= What the task requires =
Can you repeat the lines of the listing below verbatim, from the line containing "Uncheck the desktop" through the line containing "Screen dimensions: 293x273 click(x=255, y=2)", inclusive?

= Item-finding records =
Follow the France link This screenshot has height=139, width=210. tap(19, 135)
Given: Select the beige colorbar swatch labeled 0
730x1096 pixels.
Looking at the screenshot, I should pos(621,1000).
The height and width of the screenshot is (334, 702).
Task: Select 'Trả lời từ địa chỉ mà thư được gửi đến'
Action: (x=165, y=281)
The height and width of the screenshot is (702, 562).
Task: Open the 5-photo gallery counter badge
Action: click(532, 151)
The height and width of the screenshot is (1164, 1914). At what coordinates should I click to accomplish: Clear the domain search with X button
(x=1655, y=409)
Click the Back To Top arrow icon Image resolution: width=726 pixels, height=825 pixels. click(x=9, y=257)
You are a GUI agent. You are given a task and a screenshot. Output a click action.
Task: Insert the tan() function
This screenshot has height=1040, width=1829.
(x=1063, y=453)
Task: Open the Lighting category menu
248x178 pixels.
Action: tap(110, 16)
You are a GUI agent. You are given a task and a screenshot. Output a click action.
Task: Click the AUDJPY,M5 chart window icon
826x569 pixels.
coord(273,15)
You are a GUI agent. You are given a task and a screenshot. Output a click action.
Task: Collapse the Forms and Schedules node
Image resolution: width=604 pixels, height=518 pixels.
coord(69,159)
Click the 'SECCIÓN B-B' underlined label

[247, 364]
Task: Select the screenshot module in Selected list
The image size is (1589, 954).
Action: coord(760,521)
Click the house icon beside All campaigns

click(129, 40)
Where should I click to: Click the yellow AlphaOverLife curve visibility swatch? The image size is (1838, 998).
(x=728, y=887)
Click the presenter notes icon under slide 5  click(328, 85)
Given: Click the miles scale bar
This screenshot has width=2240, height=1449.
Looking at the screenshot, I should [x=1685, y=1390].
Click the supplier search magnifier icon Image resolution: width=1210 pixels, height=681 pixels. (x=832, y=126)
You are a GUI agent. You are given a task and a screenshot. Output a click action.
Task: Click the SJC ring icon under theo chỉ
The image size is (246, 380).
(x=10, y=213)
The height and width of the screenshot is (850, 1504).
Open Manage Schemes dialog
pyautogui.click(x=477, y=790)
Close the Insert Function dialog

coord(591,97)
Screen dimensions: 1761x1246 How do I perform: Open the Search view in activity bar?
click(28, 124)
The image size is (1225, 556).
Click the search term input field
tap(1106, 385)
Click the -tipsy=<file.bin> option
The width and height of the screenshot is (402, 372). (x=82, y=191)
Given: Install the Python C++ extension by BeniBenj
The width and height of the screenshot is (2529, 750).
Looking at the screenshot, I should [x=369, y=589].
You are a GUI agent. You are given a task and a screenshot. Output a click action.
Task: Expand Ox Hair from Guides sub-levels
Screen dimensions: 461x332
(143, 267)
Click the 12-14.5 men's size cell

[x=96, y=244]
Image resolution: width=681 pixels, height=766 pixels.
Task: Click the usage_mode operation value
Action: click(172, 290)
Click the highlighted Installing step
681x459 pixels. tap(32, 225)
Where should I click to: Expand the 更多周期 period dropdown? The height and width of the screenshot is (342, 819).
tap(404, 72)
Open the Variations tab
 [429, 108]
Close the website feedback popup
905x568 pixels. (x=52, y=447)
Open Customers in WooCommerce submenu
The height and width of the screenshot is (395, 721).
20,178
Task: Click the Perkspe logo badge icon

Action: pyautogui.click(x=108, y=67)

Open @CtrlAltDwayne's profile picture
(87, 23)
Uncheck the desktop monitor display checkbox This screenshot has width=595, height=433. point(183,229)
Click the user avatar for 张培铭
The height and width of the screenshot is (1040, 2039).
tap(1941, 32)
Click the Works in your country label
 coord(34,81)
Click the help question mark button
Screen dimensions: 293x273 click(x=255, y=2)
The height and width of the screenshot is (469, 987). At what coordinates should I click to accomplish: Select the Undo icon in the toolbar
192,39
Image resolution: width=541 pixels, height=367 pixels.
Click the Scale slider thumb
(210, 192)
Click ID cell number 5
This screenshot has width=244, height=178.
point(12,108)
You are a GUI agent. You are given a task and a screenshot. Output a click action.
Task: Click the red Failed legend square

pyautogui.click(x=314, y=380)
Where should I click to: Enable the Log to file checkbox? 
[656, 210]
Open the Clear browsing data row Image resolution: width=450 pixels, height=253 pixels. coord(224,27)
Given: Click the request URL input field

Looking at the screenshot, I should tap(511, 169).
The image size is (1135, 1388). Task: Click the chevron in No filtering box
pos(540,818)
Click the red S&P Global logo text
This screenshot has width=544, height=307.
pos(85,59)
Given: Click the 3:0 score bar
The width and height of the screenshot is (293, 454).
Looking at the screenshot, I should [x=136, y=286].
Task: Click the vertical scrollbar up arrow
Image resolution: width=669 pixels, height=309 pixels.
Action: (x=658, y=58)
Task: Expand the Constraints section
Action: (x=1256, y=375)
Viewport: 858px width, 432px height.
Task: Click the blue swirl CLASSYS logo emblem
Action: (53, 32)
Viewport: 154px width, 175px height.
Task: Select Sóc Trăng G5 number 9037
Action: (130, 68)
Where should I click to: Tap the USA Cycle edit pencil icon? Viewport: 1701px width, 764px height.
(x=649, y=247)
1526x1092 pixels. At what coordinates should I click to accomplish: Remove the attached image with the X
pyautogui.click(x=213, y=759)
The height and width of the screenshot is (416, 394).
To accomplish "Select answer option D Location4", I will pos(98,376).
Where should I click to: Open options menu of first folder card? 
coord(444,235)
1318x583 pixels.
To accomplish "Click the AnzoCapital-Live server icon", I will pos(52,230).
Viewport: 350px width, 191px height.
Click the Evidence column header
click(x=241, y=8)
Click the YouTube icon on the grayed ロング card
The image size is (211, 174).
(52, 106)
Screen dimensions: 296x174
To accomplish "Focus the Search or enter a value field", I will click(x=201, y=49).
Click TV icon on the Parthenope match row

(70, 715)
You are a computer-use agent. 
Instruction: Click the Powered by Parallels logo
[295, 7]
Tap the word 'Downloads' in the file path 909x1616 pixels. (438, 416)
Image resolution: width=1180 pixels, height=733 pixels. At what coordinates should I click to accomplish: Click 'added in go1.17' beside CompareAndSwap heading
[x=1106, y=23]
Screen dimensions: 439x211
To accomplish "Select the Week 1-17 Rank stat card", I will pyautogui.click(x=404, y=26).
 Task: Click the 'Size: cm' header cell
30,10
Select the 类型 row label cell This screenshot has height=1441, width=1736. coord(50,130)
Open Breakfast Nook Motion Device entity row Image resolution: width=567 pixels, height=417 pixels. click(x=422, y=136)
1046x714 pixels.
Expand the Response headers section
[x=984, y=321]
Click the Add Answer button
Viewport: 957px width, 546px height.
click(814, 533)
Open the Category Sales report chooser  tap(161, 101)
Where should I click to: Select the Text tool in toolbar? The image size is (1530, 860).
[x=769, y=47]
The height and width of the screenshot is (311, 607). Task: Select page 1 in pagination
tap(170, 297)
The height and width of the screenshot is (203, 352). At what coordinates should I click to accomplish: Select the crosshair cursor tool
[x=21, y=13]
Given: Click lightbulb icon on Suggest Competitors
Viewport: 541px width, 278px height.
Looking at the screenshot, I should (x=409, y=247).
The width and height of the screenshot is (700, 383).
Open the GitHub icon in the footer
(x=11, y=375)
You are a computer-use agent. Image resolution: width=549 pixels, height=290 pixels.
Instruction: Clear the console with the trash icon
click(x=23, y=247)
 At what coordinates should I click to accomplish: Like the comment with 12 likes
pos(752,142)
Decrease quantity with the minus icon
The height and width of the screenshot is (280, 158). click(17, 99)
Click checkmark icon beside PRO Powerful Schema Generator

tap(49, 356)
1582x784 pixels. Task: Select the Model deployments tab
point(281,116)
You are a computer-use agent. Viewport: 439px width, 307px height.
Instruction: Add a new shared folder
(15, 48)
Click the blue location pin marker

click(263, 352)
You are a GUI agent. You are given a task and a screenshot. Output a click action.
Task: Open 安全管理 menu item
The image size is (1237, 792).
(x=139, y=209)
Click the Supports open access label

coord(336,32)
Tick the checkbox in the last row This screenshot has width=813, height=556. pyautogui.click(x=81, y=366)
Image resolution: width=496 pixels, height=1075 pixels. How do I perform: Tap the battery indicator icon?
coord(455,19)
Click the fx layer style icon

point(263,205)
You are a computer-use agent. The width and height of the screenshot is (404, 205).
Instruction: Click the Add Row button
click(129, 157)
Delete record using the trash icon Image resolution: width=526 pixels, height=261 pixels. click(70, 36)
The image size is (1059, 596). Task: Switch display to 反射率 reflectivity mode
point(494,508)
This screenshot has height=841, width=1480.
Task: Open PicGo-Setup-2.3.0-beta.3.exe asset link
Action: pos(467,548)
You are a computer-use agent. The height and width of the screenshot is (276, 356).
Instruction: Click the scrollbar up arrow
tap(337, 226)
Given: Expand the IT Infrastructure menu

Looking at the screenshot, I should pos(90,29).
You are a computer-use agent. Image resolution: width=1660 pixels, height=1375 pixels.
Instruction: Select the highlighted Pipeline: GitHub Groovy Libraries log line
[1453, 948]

= Correct answer =
Uncheck the desktop monitor display checkbox This screenshot has width=595, height=433. point(183,229)
Click the user avatar for 张培铭
The height and width of the screenshot is (1040, 2039).
tap(1941, 32)
Click the Works in your country label
 coord(34,81)
Click the help question mark button
Screen dimensions: 293x273 click(x=255, y=2)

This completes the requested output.